# Task objective:
The lines below must be transcribed exactly as given, with the images removed.

# Source data:
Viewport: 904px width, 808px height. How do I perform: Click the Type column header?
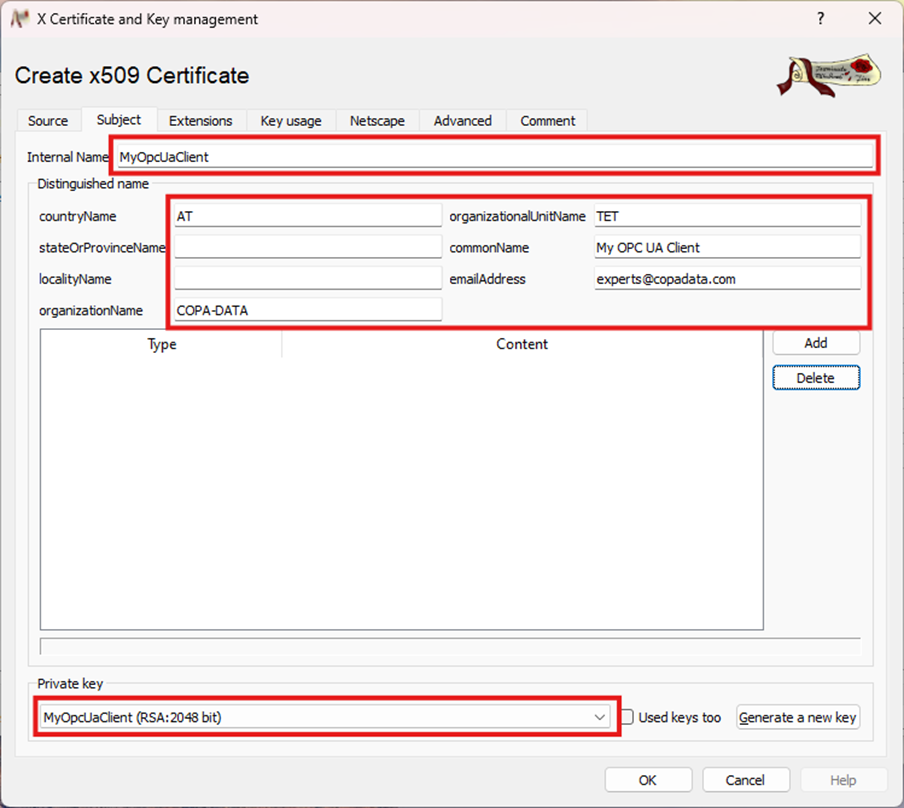(x=161, y=344)
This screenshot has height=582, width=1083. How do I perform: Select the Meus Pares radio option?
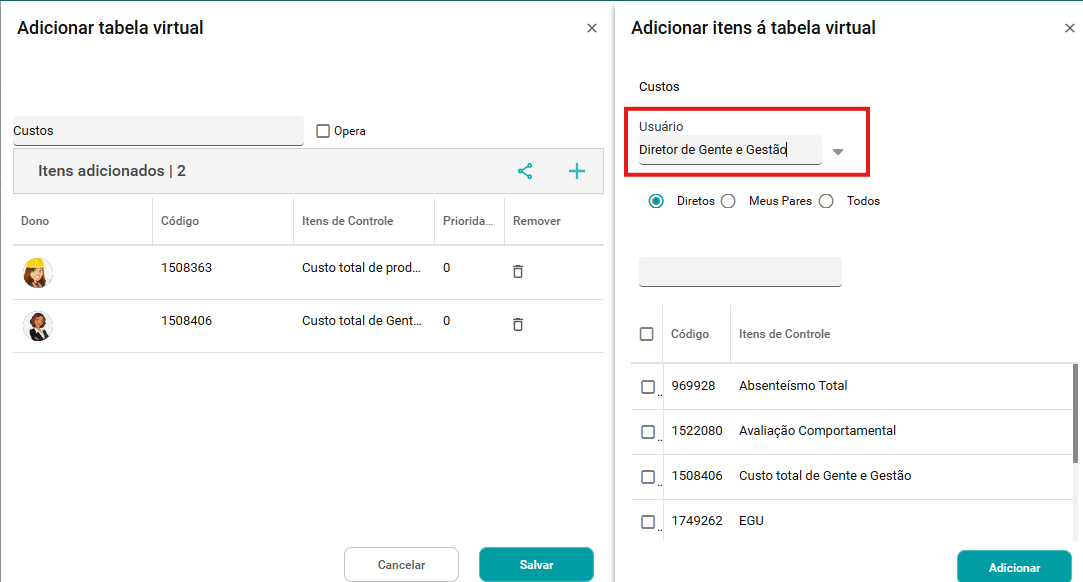click(728, 201)
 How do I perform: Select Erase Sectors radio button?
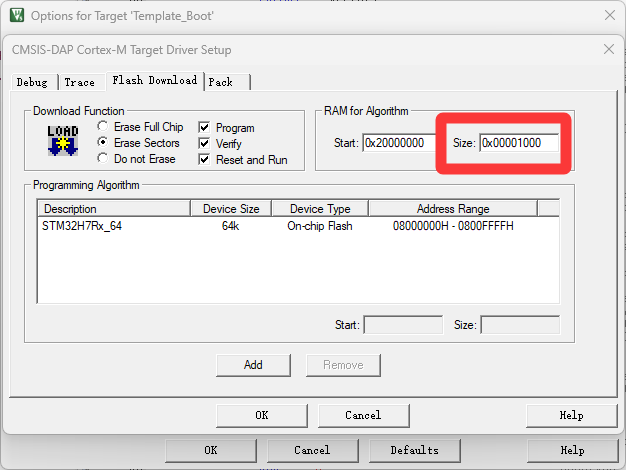(x=103, y=143)
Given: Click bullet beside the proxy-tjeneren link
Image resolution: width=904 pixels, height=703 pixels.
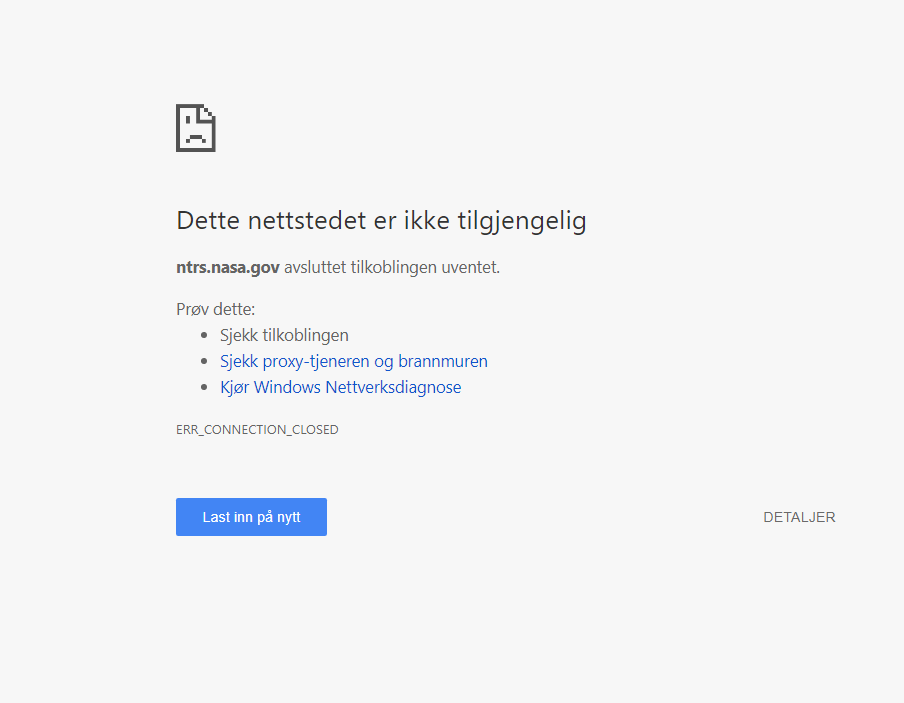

# Written reply:
Viewport: 904px width, 808px height. How do I perform: Click the Type column header?
(x=161, y=344)
This screenshot has height=582, width=1083. How do I perform: Select the Meus Pares radio option?
click(728, 201)
 How do I perform: Select Erase Sectors radio button?
(x=103, y=143)
Given: Click bullet beside the proxy-tjeneren link
Image resolution: width=904 pixels, height=703 pixels.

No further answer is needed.